■ **Required work**:
The pictures get left out, but everything else in the listing below must be duplicated exactly.

■ **Provided entries**:
*** Begin section ***
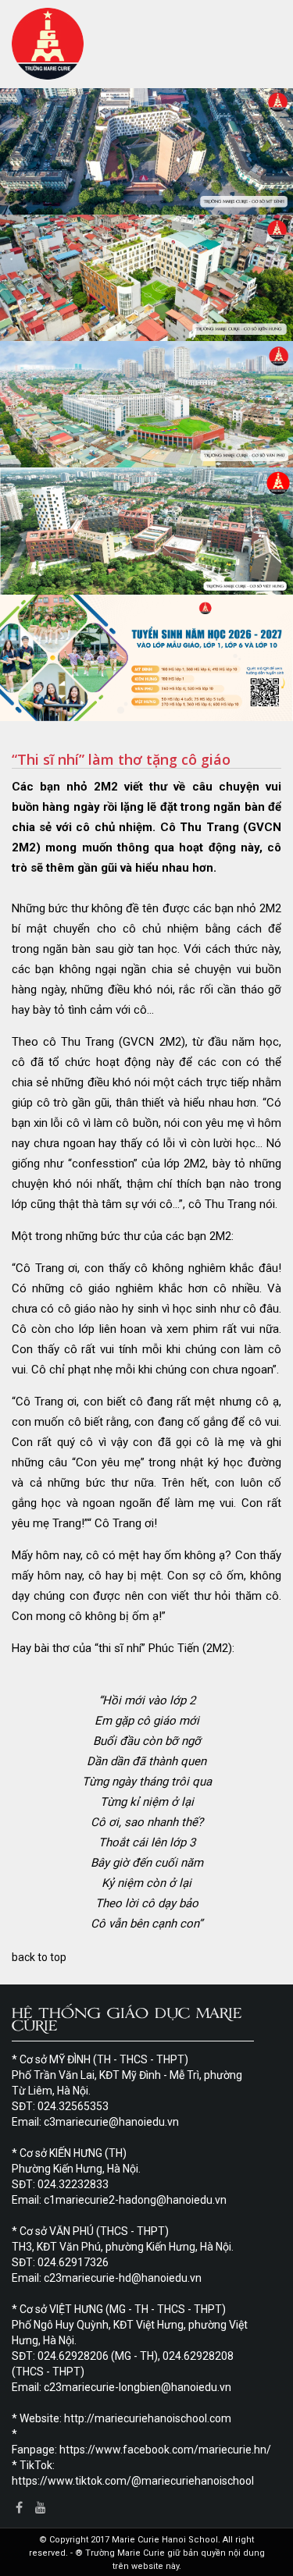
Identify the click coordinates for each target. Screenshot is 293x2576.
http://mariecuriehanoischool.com (147, 2418)
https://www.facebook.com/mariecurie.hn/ (165, 2449)
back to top (39, 1957)
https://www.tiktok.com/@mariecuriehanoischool (133, 2481)
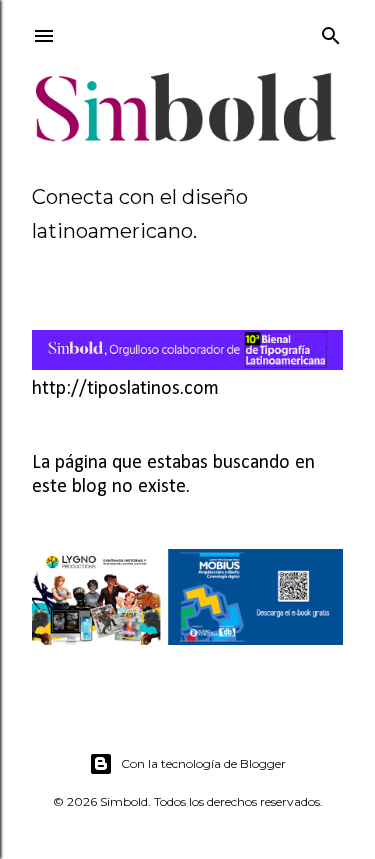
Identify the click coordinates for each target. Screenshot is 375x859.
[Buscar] (331, 32)
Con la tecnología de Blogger (203, 763)
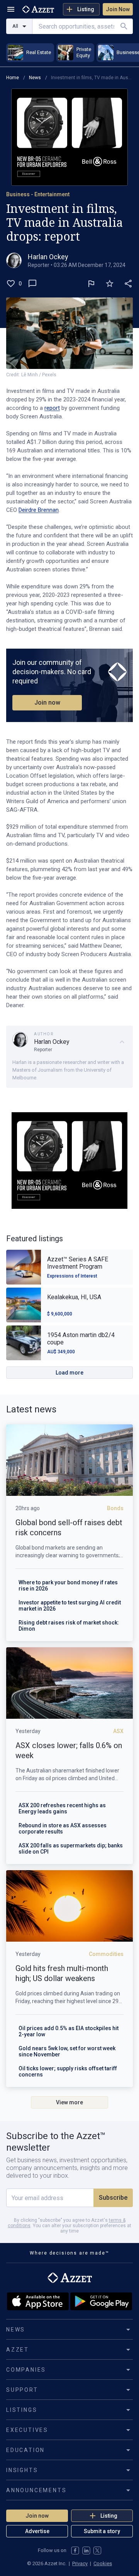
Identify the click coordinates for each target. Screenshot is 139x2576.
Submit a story (102, 2531)
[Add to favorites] (109, 283)
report (52, 407)
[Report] (91, 283)
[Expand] (122, 1042)
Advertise (37, 2531)
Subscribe (113, 2197)
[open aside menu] (10, 9)
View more (69, 2102)
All (15, 26)
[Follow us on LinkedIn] (86, 2550)
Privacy (80, 2563)
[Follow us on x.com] (97, 2550)
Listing (85, 9)
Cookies (102, 2563)
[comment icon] (32, 283)
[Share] (128, 283)
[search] (124, 26)
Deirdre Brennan (39, 509)
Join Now (118, 9)
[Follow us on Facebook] (75, 2550)
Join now (47, 702)
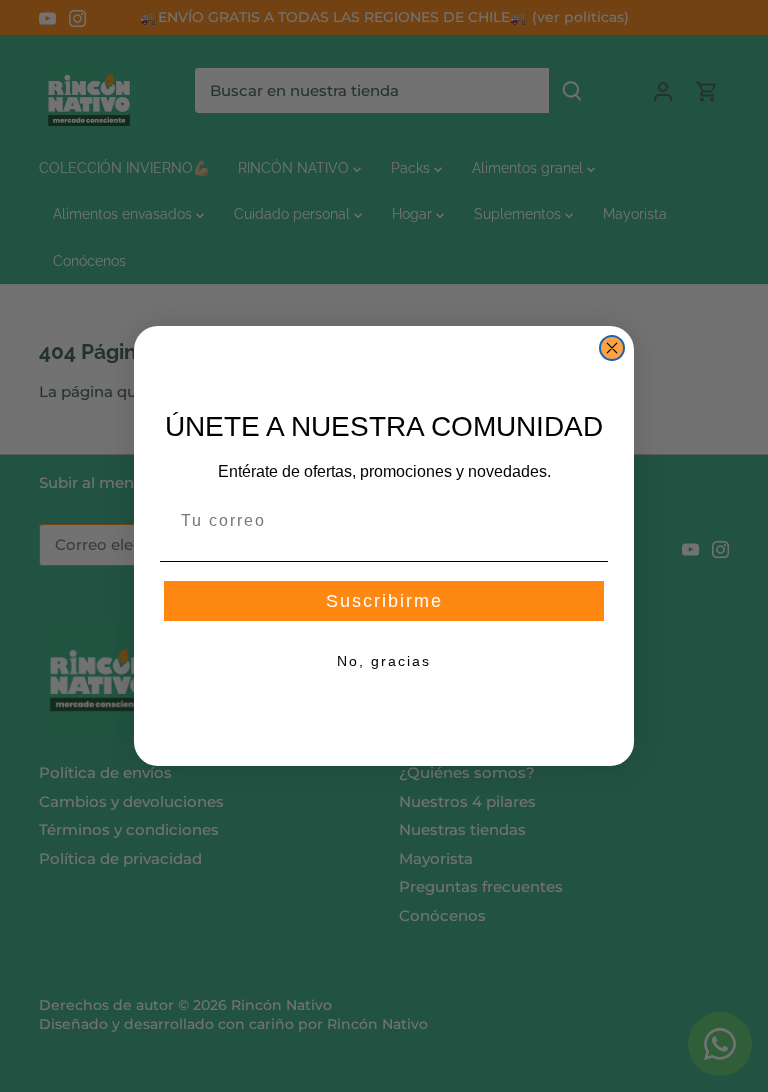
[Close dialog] (612, 348)
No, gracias (384, 661)
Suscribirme (384, 601)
*** End section ***
■ **Answer**:
Identify the click coordinates for each target. Screenshot is 293x2576.
http://mariecuriehanoischool.com (147, 2418)
https://www.facebook.com/mariecurie.hn/ (165, 2449)
back to top (39, 1957)
https://www.tiktok.com/@mariecuriehanoischool (133, 2481)
Identify the click coordinates for each target. Screenshot is 375x859.
[Buscar] (331, 32)
Con la tecnología de Blogger (203, 763)
Identify the click coordinates for each target. Screenshot is 139x2576.
Submit a story (102, 2531)
[Add to favorites] (109, 283)
report (52, 407)
[Report] (91, 283)
[Expand] (122, 1042)
Advertise (37, 2531)
Subscribe (113, 2197)
[open aside menu] (10, 9)
View more (69, 2102)
All (15, 26)
[Follow us on LinkedIn] (86, 2550)
Privacy (80, 2563)
[Follow us on x.com] (97, 2550)
Listing (85, 9)
Cookies (102, 2563)
[comment icon] (32, 283)
[Share] (128, 283)
[search] (124, 26)
Deirdre Brennan (39, 509)
Join Now (118, 9)
[Follow us on Facebook] (75, 2550)
Join now (47, 702)
[Close dialog] (612, 348)
No, gracias (384, 661)
Suscribirme (384, 601)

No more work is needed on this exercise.